** Problem statement **
Give all the records again, with no alterations.

** Records **
——————

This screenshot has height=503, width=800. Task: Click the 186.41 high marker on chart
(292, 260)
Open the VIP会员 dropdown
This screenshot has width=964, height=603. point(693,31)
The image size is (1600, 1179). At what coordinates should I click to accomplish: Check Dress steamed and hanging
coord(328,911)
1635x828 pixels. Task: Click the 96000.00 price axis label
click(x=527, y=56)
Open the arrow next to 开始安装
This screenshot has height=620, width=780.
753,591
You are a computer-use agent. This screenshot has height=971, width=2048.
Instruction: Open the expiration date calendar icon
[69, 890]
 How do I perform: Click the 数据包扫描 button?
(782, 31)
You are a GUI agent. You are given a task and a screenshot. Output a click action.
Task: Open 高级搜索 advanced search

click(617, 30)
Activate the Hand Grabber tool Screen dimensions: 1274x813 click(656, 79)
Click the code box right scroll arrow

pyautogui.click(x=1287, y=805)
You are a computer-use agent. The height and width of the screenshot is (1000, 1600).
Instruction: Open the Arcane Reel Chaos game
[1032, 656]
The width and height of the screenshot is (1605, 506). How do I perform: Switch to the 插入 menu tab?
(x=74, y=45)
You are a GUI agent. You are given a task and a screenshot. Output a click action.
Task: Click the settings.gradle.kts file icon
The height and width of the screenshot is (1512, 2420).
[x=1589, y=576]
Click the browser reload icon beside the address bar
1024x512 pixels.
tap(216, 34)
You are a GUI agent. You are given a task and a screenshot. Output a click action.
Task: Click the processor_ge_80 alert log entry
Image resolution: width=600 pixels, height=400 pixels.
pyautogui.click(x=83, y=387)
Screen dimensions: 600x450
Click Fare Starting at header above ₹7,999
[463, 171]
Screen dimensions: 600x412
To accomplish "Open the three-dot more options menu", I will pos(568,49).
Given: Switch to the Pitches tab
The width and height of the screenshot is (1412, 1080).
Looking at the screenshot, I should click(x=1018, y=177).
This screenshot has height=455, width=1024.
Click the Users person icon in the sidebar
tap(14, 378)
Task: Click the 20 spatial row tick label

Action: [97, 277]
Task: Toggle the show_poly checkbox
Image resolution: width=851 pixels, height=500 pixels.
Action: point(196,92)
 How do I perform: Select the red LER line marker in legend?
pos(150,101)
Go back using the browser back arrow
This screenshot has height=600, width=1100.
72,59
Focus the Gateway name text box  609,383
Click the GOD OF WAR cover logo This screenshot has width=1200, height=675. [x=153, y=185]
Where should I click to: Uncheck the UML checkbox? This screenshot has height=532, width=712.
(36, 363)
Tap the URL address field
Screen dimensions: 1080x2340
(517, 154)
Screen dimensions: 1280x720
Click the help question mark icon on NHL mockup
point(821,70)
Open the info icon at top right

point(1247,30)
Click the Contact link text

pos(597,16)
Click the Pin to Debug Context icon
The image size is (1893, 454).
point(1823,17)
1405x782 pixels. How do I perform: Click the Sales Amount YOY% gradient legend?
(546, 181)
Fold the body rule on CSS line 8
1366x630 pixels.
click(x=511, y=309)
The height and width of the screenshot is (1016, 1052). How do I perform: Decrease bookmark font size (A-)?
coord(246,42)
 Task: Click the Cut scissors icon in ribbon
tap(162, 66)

——————

** Answer to the exercise **
This screenshot has height=503, width=800. Task: Click the 186.41 high marker on chart
(292, 260)
Open the VIP会员 dropdown
This screenshot has width=964, height=603. point(693,31)
The image size is (1600, 1179). At what coordinates should I click to accomplish: Check Dress steamed and hanging
coord(328,911)
1635x828 pixels. Task: Click the 96000.00 price axis label
click(x=527, y=56)
Open the arrow next to 开始安装
This screenshot has height=620, width=780.
753,591
You are a computer-use agent. This screenshot has height=971, width=2048.
Instruction: Open the expiration date calendar icon
[69, 890]
 How do I perform: Click the 数据包扫描 button?
(782, 31)
You are a GUI agent. You are given a task and a screenshot. Output a click action.
Task: Open 高级搜索 advanced search

click(617, 30)
Activate the Hand Grabber tool Screen dimensions: 1274x813 click(656, 79)
Click the code box right scroll arrow

pyautogui.click(x=1287, y=805)
You are a computer-use agent. The height and width of the screenshot is (1000, 1600).
Instruction: Open the Arcane Reel Chaos game
[1032, 656]
The width and height of the screenshot is (1605, 506). How do I perform: Switch to the 插入 menu tab?
(x=74, y=45)
You are a GUI agent. You are given a task and a screenshot. Output a click action.
Task: Click the settings.gradle.kts file icon
The height and width of the screenshot is (1512, 2420).
[x=1589, y=576]
Click the browser reload icon beside the address bar
1024x512 pixels.
tap(216, 34)
You are a GUI agent. You are given a task and a screenshot. Output a click action.
Task: Click the processor_ge_80 alert log entry
Image resolution: width=600 pixels, height=400 pixels.
pyautogui.click(x=83, y=387)
Screen dimensions: 600x450
Click Fare Starting at header above ₹7,999
[463, 171]
Screen dimensions: 600x412
To accomplish "Open the three-dot more options menu", I will pos(568,49).
Given: Switch to the Pitches tab
The width and height of the screenshot is (1412, 1080).
Looking at the screenshot, I should click(x=1018, y=177).
This screenshot has height=455, width=1024.
Click the Users person icon in the sidebar
tap(14, 378)
Task: Click the 20 spatial row tick label

Action: [97, 277]
Task: Toggle the show_poly checkbox
Image resolution: width=851 pixels, height=500 pixels.
Action: point(196,92)
 How do I perform: Select the red LER line marker in legend?
pos(150,101)
Go back using the browser back arrow
This screenshot has height=600, width=1100.
72,59
Focus the Gateway name text box  609,383
Click the GOD OF WAR cover logo This screenshot has width=1200, height=675. [x=153, y=185]
Where should I click to: Uncheck the UML checkbox? This screenshot has height=532, width=712.
(36, 363)
Tap the URL address field
Screen dimensions: 1080x2340
(517, 154)
Screen dimensions: 1280x720
Click the help question mark icon on NHL mockup
point(821,70)
Open the info icon at top right

point(1247,30)
Click the Contact link text

pos(597,16)
Click the Pin to Debug Context icon
The image size is (1893, 454).
point(1823,17)
1405x782 pixels. How do I perform: Click the Sales Amount YOY% gradient legend?
(546, 181)
Fold the body rule on CSS line 8
1366x630 pixels.
click(x=511, y=309)
The height and width of the screenshot is (1016, 1052). How do I perform: Decrease bookmark font size (A-)?
coord(246,42)
 Task: Click the Cut scissors icon in ribbon
tap(162, 66)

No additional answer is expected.